We could have detachments of these around the American and Canadian west.  And, since carbon not into the atmosphere anywhere equals carbon not into the air anywhere else, USAID and other international organizations might donate these trucks to other forested countries.

Sponsorship

Development of the WallaWater Truck prototypes would require significant investment, no doubt in the millions.  Manufacture of fleets of such trucks would require hundreds of millions. 

Once on-station, fleets of WallaWater Trucks would help limit forest fires, saving the forest's carbon storage capacity .  Reducing the carbon dioxide entering the earth's atmosphere will help prevent global warming.  The benefit would be worldwide.  With savings so disbursed we must consider who might sponsor this development.

 

Wherever forest fires are suppressed, in Canada, Russia, Brazil, the United States, or anywhere, the benefit is international.  We read that various international funds are being assembled expressly to fight climate change.  Sponsoring development of WallaWater Trucks would be a very concrete action.

Similarly, a major category of insured fire losses is homes lost to forest or wildland fires.  Pre-installed Forest Lines (see above) and Wallawater Trucks, working in concert to protect vulnerable communities, could offer significant fire protection. 

 

Reduced losses would benefit insurance companies and their policy holders.  There are many insurance companies, so, again the benefits would be disbursed.  Perhaps the most logical avenue of sponsorship would be from the Imaginary Brotherhood Of Reinsurers (IBOR).  They are the ones who, in the final analysis, would benefit the most from reduced worldwide fire losses.

IBOR might announce a worldwide competition to design and build a prototype WallaWater truck.  After qualifying, every company invited will have two years to present their truck at the grueling international Wallawater Truck competition.  All the companies whose trucks meet the basic qualifications will get paid, say, two million dollars each.  After the competition, IBOR would award the manufacturers of the top two best trucks, say, 20 million dollars each to set up production.  Of course nothing would stop any of the other competitors to independently bring a competitive WallaWater Truck to market. 

 

Our guiding precept is simply this:  Carbon dioxide not emitted into the air anywhere is exactly equal to carbon dioxide not emitted anywhere else.  IBOR might underwrite the subsequent purchase of, say, one thousand WallaWater Trucks total.  

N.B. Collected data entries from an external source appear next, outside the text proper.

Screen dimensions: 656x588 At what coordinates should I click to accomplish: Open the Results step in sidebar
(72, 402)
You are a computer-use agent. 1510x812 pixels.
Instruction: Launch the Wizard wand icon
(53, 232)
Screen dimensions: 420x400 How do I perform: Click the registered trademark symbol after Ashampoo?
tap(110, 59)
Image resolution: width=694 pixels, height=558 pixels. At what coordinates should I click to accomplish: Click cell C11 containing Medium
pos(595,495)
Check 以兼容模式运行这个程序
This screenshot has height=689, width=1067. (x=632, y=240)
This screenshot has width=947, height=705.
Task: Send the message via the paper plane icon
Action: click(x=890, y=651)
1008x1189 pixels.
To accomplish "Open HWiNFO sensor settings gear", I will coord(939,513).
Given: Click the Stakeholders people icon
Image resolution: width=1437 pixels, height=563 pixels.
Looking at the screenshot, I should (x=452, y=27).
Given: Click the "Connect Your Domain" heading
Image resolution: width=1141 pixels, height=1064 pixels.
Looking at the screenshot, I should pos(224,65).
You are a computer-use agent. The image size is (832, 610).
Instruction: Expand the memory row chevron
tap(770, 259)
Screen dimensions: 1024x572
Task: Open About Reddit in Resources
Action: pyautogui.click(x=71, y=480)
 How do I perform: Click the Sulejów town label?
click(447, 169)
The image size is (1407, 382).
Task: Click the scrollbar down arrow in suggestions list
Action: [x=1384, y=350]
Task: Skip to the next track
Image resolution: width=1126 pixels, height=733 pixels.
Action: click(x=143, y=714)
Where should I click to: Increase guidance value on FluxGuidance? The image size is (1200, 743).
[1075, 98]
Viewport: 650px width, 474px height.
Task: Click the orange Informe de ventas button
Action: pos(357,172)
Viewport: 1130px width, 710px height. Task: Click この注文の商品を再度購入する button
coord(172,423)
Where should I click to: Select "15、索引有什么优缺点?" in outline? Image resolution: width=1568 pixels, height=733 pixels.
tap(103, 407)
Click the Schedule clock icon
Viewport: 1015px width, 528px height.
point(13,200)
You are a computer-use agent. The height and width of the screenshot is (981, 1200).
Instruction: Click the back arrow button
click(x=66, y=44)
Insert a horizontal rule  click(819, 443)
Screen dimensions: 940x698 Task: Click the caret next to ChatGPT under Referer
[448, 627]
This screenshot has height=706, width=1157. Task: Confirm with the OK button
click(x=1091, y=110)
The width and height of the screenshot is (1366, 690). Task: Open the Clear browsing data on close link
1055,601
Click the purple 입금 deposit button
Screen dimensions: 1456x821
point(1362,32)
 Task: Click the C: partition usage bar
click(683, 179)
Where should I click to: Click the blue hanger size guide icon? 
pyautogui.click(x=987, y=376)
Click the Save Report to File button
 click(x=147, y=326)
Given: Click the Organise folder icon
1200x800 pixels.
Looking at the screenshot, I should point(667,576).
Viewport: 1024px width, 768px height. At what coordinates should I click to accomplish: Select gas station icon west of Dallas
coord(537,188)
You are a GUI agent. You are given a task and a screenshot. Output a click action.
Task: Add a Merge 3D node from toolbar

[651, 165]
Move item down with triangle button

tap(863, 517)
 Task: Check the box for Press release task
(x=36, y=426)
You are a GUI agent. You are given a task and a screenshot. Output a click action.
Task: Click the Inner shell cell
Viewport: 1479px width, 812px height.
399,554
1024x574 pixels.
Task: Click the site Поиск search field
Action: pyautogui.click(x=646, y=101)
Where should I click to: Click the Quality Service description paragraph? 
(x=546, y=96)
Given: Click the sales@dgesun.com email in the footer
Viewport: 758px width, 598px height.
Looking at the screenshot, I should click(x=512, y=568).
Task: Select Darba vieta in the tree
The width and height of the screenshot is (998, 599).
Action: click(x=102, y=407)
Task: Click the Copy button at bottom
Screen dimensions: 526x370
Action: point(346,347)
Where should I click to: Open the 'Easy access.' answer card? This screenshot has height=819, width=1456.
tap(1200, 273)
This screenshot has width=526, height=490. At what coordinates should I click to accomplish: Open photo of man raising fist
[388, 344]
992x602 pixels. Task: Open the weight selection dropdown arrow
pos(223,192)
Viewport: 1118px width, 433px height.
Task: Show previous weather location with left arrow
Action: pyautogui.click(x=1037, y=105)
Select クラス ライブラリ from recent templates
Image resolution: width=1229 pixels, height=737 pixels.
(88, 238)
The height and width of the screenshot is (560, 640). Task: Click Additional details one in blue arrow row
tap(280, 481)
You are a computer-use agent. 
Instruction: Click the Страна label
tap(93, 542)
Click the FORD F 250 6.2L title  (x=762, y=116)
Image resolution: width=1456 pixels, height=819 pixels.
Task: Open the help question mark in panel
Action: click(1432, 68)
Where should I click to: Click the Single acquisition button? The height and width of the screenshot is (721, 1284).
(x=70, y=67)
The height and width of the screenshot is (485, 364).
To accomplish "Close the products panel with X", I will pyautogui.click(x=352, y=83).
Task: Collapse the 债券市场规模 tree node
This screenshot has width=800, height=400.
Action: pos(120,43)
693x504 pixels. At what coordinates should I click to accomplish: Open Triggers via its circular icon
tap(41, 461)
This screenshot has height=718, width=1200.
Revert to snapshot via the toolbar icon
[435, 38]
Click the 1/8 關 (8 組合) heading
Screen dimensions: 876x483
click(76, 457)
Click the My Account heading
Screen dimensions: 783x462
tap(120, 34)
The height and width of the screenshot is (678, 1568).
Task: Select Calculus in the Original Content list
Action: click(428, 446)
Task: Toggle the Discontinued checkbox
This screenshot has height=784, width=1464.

The understanding might be as follows: The Forestry and Fire Departments of the industrial world would pay a premium for the Wallawater Trucks.  They need the trucks, they can't get them anywhere else, and, most importantly, they have the money.  On the other hand, purchases from the third world would be underwritten by international funders.  

 

IBOR might create an International Fire Department.  In the northern hemisphere's summer the predominance of WallaWater Trucks would be stationed in the forests of the north.  In the fall many of the trucks could be re-positioned in the southern hemisphere.  There are roll-on roll-off ships that can handle the transport. 

Our planet has one atmosphere.  Let's try to keep it clean.